This review was originally posted on Goodreads.com and reviews.wheelerc.org on March 17, 2015.

The sequel (in a planned series) to The Long Earth is a disjointed, unbelievable and internal-morality questionable series of vignettes, too many characters and, worst of all, no actual plot.

Please, don’t get me wrong. I love Terry Pratchett’s books, to a fault, and I feel sacrilegious writing this review after his early death.

The Long War is, however, an un-plotted bore that breaks the suspension of disbelief and has an uneven moral grounding.


First, the plot. The Long Earth was enjoyable enough. At the end, there was a great force, the First Person Singular, that everyone had to watch out for. The foundations of the universe(s) the authors set down were enough to hang the book on. Enough happened. It was a nice jaunt.

The Long War, however, has no antagonists, doesn’t have any protagonists and what is played up to be the rising action leading to the denouement is an entirely nonsensical confrontation that makes even less sense in light of the prologue.

Plus, the real villain/antagonist, the First Person Singular, is neither dealt with nor heard from.

Onward to the slipshod morality: I’m all for anti-heroes and no morality and no scruples and the whole ball of wax. Love it! But, a book needs to be consistent and that is something that The Long

War is not.

The characters, and seemingly the authors, create a cognitive dissonance in their handling of the various sentient species dealt with throughout the novel.

The not-particularly-sentient species, the Trolls, which thrive through a collective consciousness, are portrayed, and treated throughout the book by other characters, as nothing short of short-bus angels.

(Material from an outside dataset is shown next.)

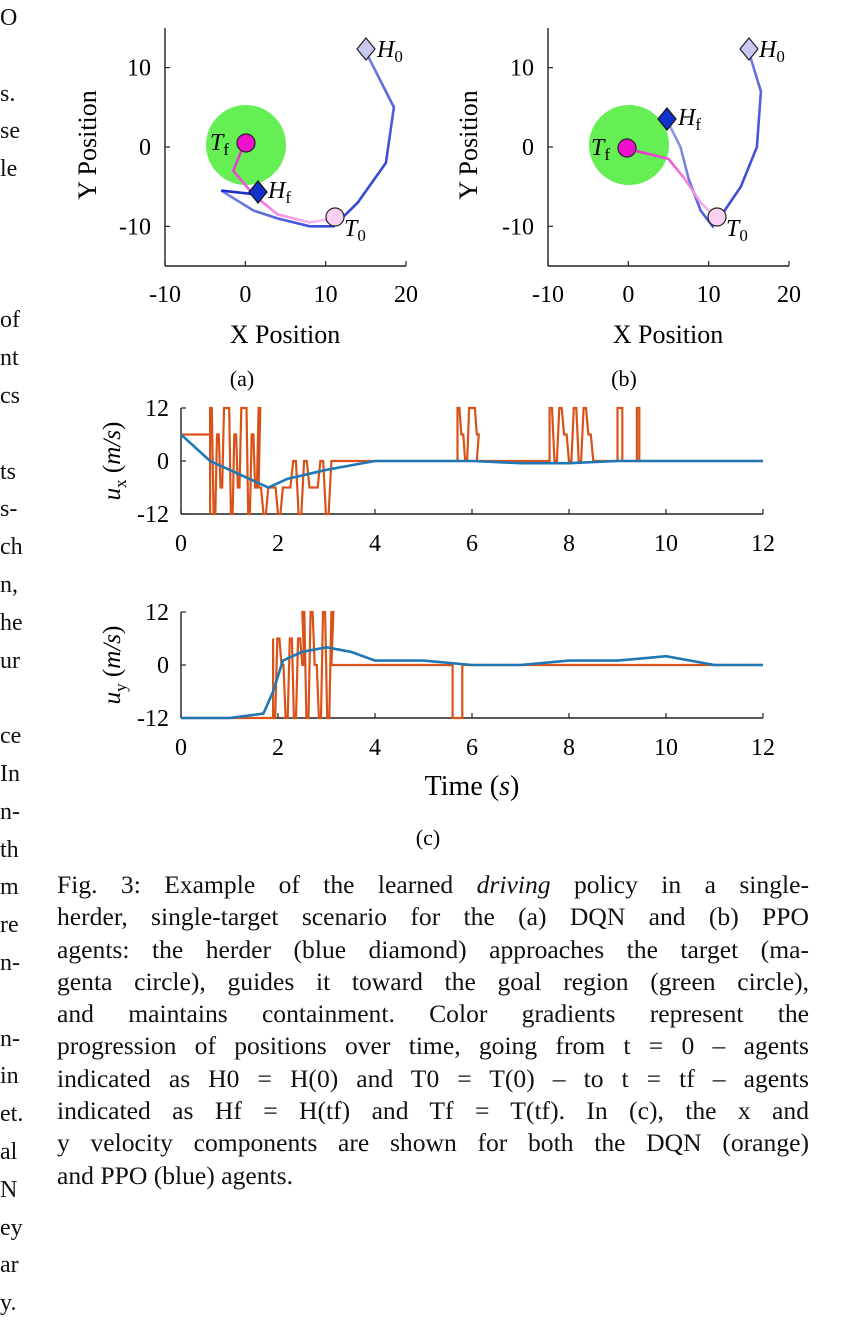 The image size is (863, 1323). Describe the element at coordinates (175, 1175) in the screenshot. I see `caption-line: and PPO (blue) agents.` at that location.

The Kobolds on the other hand, considered to be a subset of the Elves (Trolls are nice, and there appears to only be one species of them and the Elves are not nice and there appears to be many species of them) and are just as smart as humans, but because they barter across the worlds, they’re actually bad. Not evil, no, just bad. Like the Ferengi in Star Trek or the Jews in Europe up until modern times.

None of the characters have this cognitive dissonance they create challenged, the unequal treatment of sentient species, based mostly on the idea that trade is bad.

All in all, it was a boring slog with far too many characters that never did anything.

And the end! Rising action, followed by, prologue, 10 years in the future. Boring. Boring. Boring. And lazy.